Two oil companies working to develop what they say will be a big new oil field in the Colville River Delta area announced Tuesday that they are shifting their ownership split in the project.
But a decision to put off drilling this winter means about 500 contract Slope workers won't be hired.
The resulting deal, worth more than $800 million, will give Armstrong majority ownership in both the development area and the exploration area where the companies have drilled 16 wildcat and appraisal wells in the past four years, the statement said.
Under the deal, Armstrong's share will ultimately be boosted from 30 percent to 45 percent in the development area and to 75 percent in the exploration area. Armstrong also purchased an option on an additional 6 percent of the development area, which -- when exercised -- would give it a 51 percent share and make it the operator.
Exploration that had previously been planned for the upcoming winter will be deferred, under terms of the agreement.
Jan Sieving, Repsol's North America vice president for public affairs, said the companies are working together on transition plans. Those transitions "will determine the impact to the 20 employees and 20 contractors currently working in Repsol's Anchorage office," she said. "Repsol will try to place impacted Alaska project employees elsewhere in the company."

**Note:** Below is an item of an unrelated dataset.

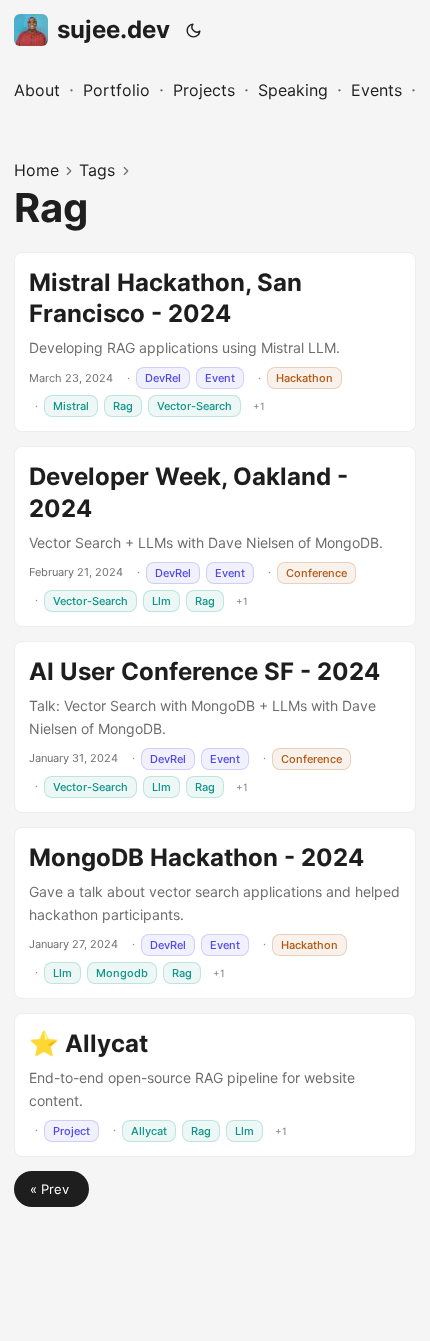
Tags (97, 170)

She also said that the decision to put off drilling this winter means the company won't be hiring about 500 contract Slope workers, as it has in past winter exploration seasons.

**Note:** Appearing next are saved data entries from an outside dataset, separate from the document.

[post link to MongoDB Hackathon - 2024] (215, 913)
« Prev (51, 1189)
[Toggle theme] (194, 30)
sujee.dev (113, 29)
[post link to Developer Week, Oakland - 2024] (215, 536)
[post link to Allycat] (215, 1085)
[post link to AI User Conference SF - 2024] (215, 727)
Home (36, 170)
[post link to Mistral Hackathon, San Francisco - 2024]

The 2015-16 exploration program would have included up to three drill sites, about 40 miles of ice road and an airstrip and central camp placed on ice, according to the operations plan submitted last month by Repsol to the Alaska Department of Natural Resources.

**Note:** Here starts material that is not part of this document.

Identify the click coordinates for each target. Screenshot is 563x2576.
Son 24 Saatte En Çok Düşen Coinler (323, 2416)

Armstrong has been doing business in this Alaska project as 70 & 148 LLC and GM Exploration Co. LLC.
The companies in June announced that their Colville-area drilling had resulted in a "significant" discovery, citing positive results from two exploration wells. Details about the size were not released then, but the statement released on Tuesday said a third-party engineering firm, DeGolyer and MacNaughton, has calculated "contingent" oil reserves to range between 497 million barrels and 3.758 billion barrels.
Further review will determine whether those are considered proven, probable or possible reserves, the statement said.
If developed, the project could result in production of about 120,000 barrels per day, the statement said.
The development project is called Nanushuk, Sieving said.
The companies' progress represents new success for the North Slope, Armstrong's president said in the statement.
"Armstrong and Repsol's North Slope project is representative of the new movement in Alaska where smaller independents work and operate in areas previously dominated by major oil companies," Bill Armstrong, president of the Denver-based company, said in the statement.